In assessing this question, we begin with an important stage-setting observation: Even in the uniquely “federal” bankruptcy context, “[pjroperty interests are created and defined by state law.” Butner v. United States, 440 U.S. 48, 55, 99 S.Ct. 914, 59 L.Ed.2d 136 (1979); accord, e.g., Barnhill v. Johnson, 503 U.S. 393, 398, 112 S.Ct. 1386, 118 L.Ed.2d 39 (1992) (observing that, as a general matter, “ ‘property’ and ‘interests in property” are creatures of state law”). Particularly significant for present purposes, this Court has emphasized that although “whether an interest of the debtor[ ] is property of the estate is a federal question,” “the nature and existence of the debtor[’s] right to property is determined by looking to state law.” In re Thomas, 883 F.2d 991, 995 (11th Cir. 1989).

Accordingly, analyzing a bankruptcy estate requires two tiers of inquiry, first into the assets of the estate, and then into the underlying property rights and interests that constitute each asset—first, that is, into the estate’s contents, and then into the contents of the contents. The second, more granular inquiry—into the nature of a debtor’s property interest in a particular estate asset—turns on state law. See Butner, 440 U.S. at 54, 99 S.Ct. 914 (“Congress has generally left the determination of property rights in the assets of a bankrupt’s estate to state law.”); In re Smith, 85 F.3d 1555, 1557 (11th Cir. 1996) (“The property rights of a debtor in a bankruptcy estate are defined by state law.”); Norton Bankruptcy Law and Practice § 61.3 (3d ed. 2016) (“State law determines the existence, nature, and extent of any property interests a debtor may have.”).

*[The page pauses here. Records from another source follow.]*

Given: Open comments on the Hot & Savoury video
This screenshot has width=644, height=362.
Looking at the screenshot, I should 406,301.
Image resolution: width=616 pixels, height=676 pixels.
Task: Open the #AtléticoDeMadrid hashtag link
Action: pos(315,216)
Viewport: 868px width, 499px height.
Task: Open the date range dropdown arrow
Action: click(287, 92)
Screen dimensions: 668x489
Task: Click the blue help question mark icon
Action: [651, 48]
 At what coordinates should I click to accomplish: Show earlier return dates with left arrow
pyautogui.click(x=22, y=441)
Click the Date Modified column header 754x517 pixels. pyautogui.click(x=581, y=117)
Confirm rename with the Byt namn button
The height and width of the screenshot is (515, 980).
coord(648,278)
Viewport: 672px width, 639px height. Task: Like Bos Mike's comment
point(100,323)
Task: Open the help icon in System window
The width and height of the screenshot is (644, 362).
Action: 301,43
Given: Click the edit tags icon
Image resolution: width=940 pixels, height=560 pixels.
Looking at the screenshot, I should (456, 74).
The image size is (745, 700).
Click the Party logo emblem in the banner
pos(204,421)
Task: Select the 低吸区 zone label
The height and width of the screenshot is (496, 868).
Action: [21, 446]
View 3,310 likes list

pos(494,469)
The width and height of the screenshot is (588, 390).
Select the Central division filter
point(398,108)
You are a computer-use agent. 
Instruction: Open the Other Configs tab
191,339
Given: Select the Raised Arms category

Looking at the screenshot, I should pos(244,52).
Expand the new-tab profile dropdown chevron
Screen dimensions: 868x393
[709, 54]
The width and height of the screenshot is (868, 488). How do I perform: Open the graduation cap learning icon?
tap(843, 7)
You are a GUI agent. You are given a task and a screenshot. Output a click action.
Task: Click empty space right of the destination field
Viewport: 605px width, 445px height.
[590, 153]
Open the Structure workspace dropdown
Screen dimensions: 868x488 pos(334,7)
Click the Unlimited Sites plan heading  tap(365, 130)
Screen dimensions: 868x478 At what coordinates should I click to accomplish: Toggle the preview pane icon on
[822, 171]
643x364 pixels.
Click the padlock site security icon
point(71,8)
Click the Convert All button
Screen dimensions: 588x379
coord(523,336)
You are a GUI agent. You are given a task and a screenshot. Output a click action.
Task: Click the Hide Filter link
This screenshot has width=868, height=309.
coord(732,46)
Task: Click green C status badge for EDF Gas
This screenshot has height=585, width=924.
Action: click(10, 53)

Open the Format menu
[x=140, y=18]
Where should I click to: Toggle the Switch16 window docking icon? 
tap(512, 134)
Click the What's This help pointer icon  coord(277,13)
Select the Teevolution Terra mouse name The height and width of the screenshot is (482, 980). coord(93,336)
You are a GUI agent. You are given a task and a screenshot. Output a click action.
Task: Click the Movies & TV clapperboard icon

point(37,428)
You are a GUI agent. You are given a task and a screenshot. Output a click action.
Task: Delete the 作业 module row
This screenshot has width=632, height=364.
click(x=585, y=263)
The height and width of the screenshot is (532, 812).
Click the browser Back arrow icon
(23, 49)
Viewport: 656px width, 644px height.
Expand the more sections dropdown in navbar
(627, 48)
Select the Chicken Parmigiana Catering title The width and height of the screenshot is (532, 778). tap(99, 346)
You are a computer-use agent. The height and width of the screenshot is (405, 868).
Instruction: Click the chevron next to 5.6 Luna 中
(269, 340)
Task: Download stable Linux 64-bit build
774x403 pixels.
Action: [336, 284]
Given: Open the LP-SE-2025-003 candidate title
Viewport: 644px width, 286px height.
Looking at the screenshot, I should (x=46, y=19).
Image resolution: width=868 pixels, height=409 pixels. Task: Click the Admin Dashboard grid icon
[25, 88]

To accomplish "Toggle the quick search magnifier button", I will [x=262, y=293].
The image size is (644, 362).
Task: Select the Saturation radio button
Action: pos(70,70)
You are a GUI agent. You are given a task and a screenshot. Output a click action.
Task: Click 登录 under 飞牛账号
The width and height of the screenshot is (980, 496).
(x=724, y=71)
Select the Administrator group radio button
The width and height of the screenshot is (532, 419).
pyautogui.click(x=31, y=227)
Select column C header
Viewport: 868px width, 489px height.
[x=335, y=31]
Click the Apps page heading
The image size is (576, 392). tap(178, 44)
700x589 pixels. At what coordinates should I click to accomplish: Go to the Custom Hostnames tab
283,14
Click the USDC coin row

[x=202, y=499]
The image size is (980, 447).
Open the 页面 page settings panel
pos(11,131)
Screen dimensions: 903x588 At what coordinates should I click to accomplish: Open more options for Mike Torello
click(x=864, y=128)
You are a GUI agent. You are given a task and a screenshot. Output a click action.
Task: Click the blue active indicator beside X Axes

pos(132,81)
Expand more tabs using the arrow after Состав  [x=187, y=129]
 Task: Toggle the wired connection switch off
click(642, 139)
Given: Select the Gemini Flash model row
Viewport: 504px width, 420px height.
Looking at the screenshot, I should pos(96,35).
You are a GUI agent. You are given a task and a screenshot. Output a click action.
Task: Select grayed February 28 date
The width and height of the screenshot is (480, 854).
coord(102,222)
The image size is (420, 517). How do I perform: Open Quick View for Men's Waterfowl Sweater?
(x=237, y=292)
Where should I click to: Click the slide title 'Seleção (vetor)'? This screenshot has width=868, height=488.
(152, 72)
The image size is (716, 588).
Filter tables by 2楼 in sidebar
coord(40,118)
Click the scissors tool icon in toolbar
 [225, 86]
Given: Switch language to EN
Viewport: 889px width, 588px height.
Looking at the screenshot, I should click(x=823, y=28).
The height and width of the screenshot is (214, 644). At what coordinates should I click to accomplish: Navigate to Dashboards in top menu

With respect to the particular estate asset at issue here—Wilber’s pawned Charger—the applicable state law is crystal clear: Under Georgia’s pawn statute, “[pledged goods not redeemed within the grace period shall be automatically forfeited to the pawnbroker ... and any ownership interest of the pledgor or seller shall automatically be extinguished as regards the pledged item.” Ga. Code Ann. § 44-14-403(b)(3) (emphasis added). All agree that under Section 44-14-403(b)(3)’s plain terms, the expiration of the redemption period is conclusive—the debtor loses title to his pawned property, which vests immediately and by operation of law in the pawnbroker. Indeed, at oral argument, Wilber’s counsel acknowledged that but for the bankruptcy “stepp[ing] in,” TitleMax “would have had th[e] car” and Wilber would have had “no recourse.” Oral Arg. Tr. at 24:50. The question presented here is whether federal bankruptcy law changes all that, prevents the ordinary and “automatic” operation of Georgia’s pawn statute, and prohibits title to the Charger from passing, as it otherwise would, from Wil-ber to TitleMax.7

To be clear, we are not concerned here with congressional power; Congress has extensive authority in the bankruptcy arena—including the authority to supersede state property law. See U.S. Const. Art. I, § 8, cl. 4. Rather, the issue before us is whether Congress has in fact exercised that authority. In answering that question, we take our cue from the Supreme Court’s decision in BFP v. Resolution Trust Corp., 511 U.S. 531, 114 S.Ct. 1757, 128 L.Ed.2d 556 (1994). There, the Court considered the meaning of Section 548 of the Bankruptcy Code, which empowers a bankruptcy trustee to set aside “constructively fraudulent transfers,” including an insolvent debtor’s sale of property, within one year before filing bankruptcy, for less than “reasonably equivalent value.” 11 U.S.C. § 548(a)(2). The particular issue before the Court in BFP was whether the term “reasonably equivalent value” should be read to imply a “fair market value” benchmark—or whether, instead, the statutory term should be understood by reference to the underlying state law, such that the price fetched at a foreclosure sale conducted in accordance with applicable state procedures would conclusively establish the property’s “reasonably equivalent value.” In opting for the latter rule, the Court made several observations that guide our analysis here.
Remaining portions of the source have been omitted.